**Task to complete**
Convert the listing below into a Markdown table with the columns Row and Text. Give each nonblank line its own numbered row and leave out blank lines.

** Start Input material **

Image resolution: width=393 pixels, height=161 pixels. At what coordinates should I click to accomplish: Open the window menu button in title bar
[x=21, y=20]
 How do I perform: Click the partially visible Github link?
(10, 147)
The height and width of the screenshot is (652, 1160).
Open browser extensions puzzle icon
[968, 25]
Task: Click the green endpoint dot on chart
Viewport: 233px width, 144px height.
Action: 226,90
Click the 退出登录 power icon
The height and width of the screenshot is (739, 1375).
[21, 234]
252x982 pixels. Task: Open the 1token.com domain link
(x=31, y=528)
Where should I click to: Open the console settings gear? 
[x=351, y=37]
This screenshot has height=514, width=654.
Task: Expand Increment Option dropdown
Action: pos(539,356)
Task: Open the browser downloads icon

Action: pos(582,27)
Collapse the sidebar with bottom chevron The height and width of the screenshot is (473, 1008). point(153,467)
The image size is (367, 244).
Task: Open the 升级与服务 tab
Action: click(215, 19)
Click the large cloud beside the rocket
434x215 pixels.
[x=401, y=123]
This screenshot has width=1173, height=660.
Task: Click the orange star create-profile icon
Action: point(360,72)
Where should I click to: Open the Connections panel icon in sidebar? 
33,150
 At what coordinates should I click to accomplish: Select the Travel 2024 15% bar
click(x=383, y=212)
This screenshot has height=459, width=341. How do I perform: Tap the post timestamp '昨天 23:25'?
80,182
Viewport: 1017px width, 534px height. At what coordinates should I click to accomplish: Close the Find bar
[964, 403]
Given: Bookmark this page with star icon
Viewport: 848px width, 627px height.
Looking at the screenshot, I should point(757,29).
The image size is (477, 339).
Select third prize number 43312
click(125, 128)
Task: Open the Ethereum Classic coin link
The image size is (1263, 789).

** End Input material **

**Solution for this exercise**
| Row | Text |
|---|---|
| 1 | Image resolution: width=393 pixels, height=161 pixels. At what coordinates should I click to accomplish: Open the window menu button in title bar |
| 2 | [x=21, y=20] |
| 3 |  How do I perform: Click the partially visible Github link? |
| 4 | (10, 147) |
| 5 | The height and width of the screenshot is (652, 1160). |
| 6 | Open browser extensions puzzle icon |
| 7 | [968, 25] |
| 8 | Task: Click the green endpoint dot on chart |
| 9 | Viewport: 233px width, 144px height. |
| 10 | Action: 226,90 |
| 11 | Click the 退出登录 power icon |
| 12 | The height and width of the screenshot is (739, 1375). |
| 13 | [21, 234] |
| 14 | 252x982 pixels. Task: Open the 1token.com domain link |
| 15 | (x=31, y=528) |
| 16 | Where should I click to: Open the console settings gear?  |
| 17 | [x=351, y=37] |
| 18 | This screenshot has height=514, width=654. |
| 19 | Task: Expand Increment Option dropdown |
| 20 | Action: pos(539,356) |
| 21 | Task: Open the browser downloads icon |
| 22 | Action: pos(582,27) |
| 23 | Collapse the sidebar with bottom chevron The height and width of the screenshot is (473, 1008). point(153,467) |
| 24 | The image size is (367, 244). |
| 25 | Task: Open the 升级与服务 tab |
| 26 | Action: click(215, 19) |
| 27 | Click the large cloud beside the rocket |
| 28 | 434x215 pixels. |
| 29 | [x=401, y=123] |
| 30 | This screenshot has width=1173, height=660. |
| 31 | Task: Click the orange star create-profile icon |
| 32 | Action: point(360,72) |
| 33 | Where should I click to: Open the Connections panel icon in sidebar?  |
| 34 | 33,150 |
| 35 |  At what coordinates should I click to accomplish: Select the Travel 2024 15% bar |
| 36 | click(x=383, y=212) |
| 37 | This screenshot has height=459, width=341. How do I perform: Tap the post timestamp '昨天 23:25'? |
| 38 | 80,182 |
| 39 | Viewport: 1017px width, 534px height. At what coordinates should I click to accomplish: Close the Find bar |
| 40 | [964, 403] |
| 41 | Given: Bookmark this page with star icon |
| 42 | Viewport: 848px width, 627px height. |
| 43 | Looking at the screenshot, I should point(757,29). |
| 44 | The image size is (477, 339). |
| 45 | Select third prize number 43312 |
| 46 | click(125, 128) |
| 47 | Task: Open the Ethereum Classic coin link |
| 48 | The image size is (1263, 789). |